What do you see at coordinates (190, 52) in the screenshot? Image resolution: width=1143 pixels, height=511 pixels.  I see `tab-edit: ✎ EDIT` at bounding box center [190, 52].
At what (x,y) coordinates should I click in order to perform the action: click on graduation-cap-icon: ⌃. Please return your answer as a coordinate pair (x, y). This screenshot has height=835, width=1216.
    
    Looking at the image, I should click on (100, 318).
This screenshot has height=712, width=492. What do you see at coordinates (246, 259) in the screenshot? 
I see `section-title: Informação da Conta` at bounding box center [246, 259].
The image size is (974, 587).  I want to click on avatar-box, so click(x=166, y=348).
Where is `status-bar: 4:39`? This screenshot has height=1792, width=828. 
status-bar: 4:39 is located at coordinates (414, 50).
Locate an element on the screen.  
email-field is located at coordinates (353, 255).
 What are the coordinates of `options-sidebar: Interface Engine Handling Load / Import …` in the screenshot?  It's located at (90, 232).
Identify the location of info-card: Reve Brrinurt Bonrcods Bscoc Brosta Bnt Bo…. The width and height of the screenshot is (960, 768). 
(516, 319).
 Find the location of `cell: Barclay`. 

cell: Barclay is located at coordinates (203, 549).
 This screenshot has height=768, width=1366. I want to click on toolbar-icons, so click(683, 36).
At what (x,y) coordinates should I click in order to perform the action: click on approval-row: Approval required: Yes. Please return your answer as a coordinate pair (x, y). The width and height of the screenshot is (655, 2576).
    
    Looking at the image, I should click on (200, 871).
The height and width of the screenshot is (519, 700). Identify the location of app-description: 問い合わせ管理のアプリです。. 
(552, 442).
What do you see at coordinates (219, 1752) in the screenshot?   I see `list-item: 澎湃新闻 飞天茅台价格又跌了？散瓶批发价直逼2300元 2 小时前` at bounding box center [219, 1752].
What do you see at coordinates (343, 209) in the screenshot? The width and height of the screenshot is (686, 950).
---+---
Return the listing above word for word, from its first line through its last.

• [Your response]
What do you see at coordinates (190, 52) in the screenshot? Image resolution: width=1143 pixels, height=511 pixels.  I see `tab-edit: ✎ EDIT` at bounding box center [190, 52].
At what (x,y) coordinates should I click in order to perform the action: click on graduation-cap-icon: ⌃. Please return your answer as a coordinate pair (x, y). This screenshot has height=835, width=1216.
    
    Looking at the image, I should click on (100, 318).
This screenshot has height=712, width=492. What do you see at coordinates (246, 259) in the screenshot? 
I see `section-title: Informação da Conta` at bounding box center [246, 259].
The image size is (974, 587).  I want to click on avatar-box, so click(x=166, y=348).
Where is `status-bar: 4:39`? This screenshot has height=1792, width=828. 
status-bar: 4:39 is located at coordinates (414, 50).
Locate an element on the screen.  
email-field is located at coordinates (353, 255).
 What are the coordinates of `options-sidebar: Interface Engine Handling Load / Import …` in the screenshot?  It's located at (90, 232).
Identify the location of info-card: Reve Brrinurt Bonrcods Bscoc Brosta Bnt Bo…. The width and height of the screenshot is (960, 768). 
(516, 319).
 Find the location of `cell: Barclay`. 

cell: Barclay is located at coordinates (203, 549).
 This screenshot has height=768, width=1366. I want to click on toolbar-icons, so click(683, 36).
At what (x,y) coordinates should I click in order to perform the action: click on approval-row: Approval required: Yes. Please return your answer as a coordinate pair (x, y). The width and height of the screenshot is (655, 2576).
    
    Looking at the image, I should click on (200, 871).
The height and width of the screenshot is (519, 700). Identify the location of app-description: 問い合わせ管理のアプリです。. 
(552, 442).
What do you see at coordinates (219, 1752) in the screenshot?   I see `list-item: 澎湃新闻 飞天茅台价格又跌了？散瓶批发价直逼2300元 2 小时前` at bounding box center [219, 1752].
What do you see at coordinates (343, 209) in the screenshot? The width and height of the screenshot is (686, 950).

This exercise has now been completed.